During my pregnancy, I had a few ultrasounds that resulted in more ultrasounds and many doctor visits. One ultrasound showed that the baby had dilation in his left kidney and the doctors were a little concerned. They said it was fairly common in boys and usually it self corrected itself. Then a couple of weeks before Fox was born, I had another ultrasound that showed dilation in his lateral ventricles (the area in his head where the cerebral spinal fluid is made)… talk about being scared. Luckily, we had a lot of prayer warriors and many prayers were sent up. We just put our trust in God. Honestly, there was nothing that we could do, but to trust God…fully rely on Him.

Ethan Fox was born on July 29, 2009…a week before my due date and on his cousin, Maddox’s birthday (and Adalie’s birthday). You can read about the birth here. He went straight into NICU as a precaution. The NICU doctor stated he didn’t really need to be in there, but they wanted to do a couple of ultrasounds to check his head and his kidneys. So the next day, Fox had a couple of ultrasounds. His ultrasound on his head came back normal, but the one on his kidneys showed that they needed to perform a different test. My poor baby had to have a catheter inserted and something pumped into him to see what was causing the dilation. Thankfully, that exam came back normal. So no worries. Now that we’re in Arkansas, we’ve had another set of ultrasounds just to be sure all was well. Thank God all looks great!

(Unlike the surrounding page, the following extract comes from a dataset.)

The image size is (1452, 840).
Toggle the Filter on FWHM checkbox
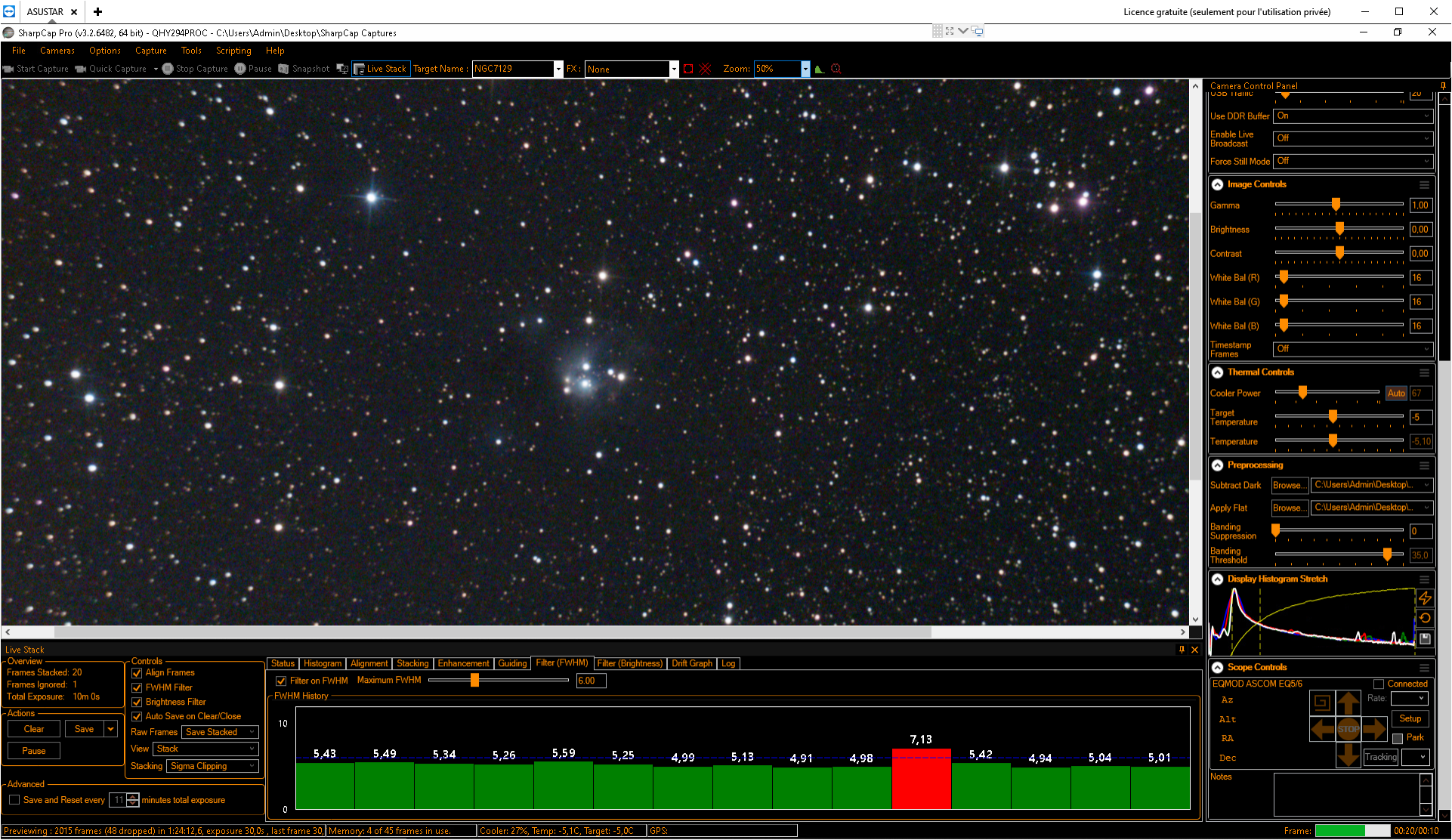[x=281, y=681]
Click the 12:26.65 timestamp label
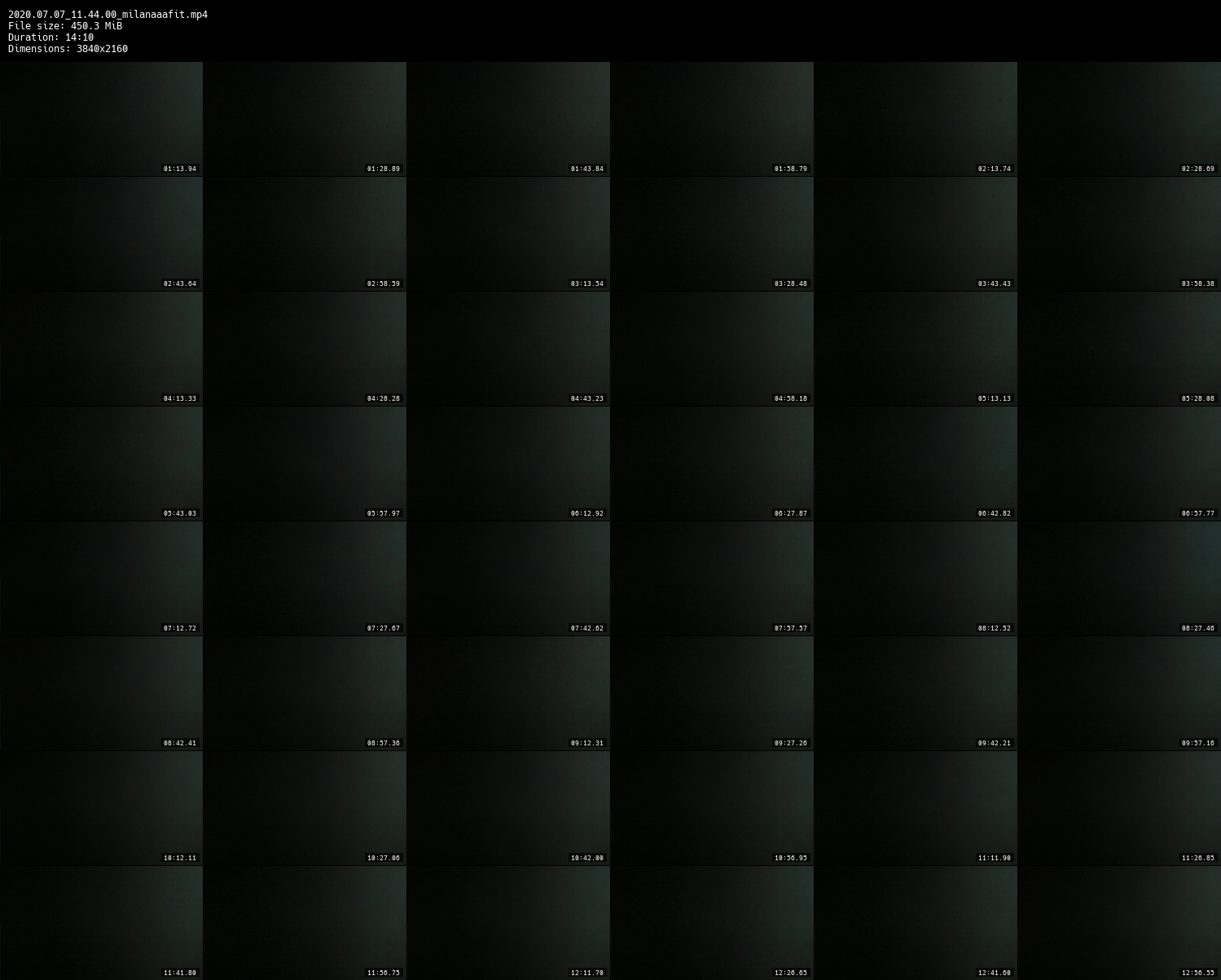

I honestly feel that Fox is our little miracle. I thank God for all the stuff I went through; even though, I was scared at times. I’ve learned that when we trust in God, He takes care of everything. I’ve heard the saying “Worry about nothing, pray about everything.” And honestly, this saying is the only thing that really gets me through sometimes. So if you’re worried about something, just pray about it. Let God take care of it. I put Fox in God’s hands and let God work in him. and God continues to prove that He is good.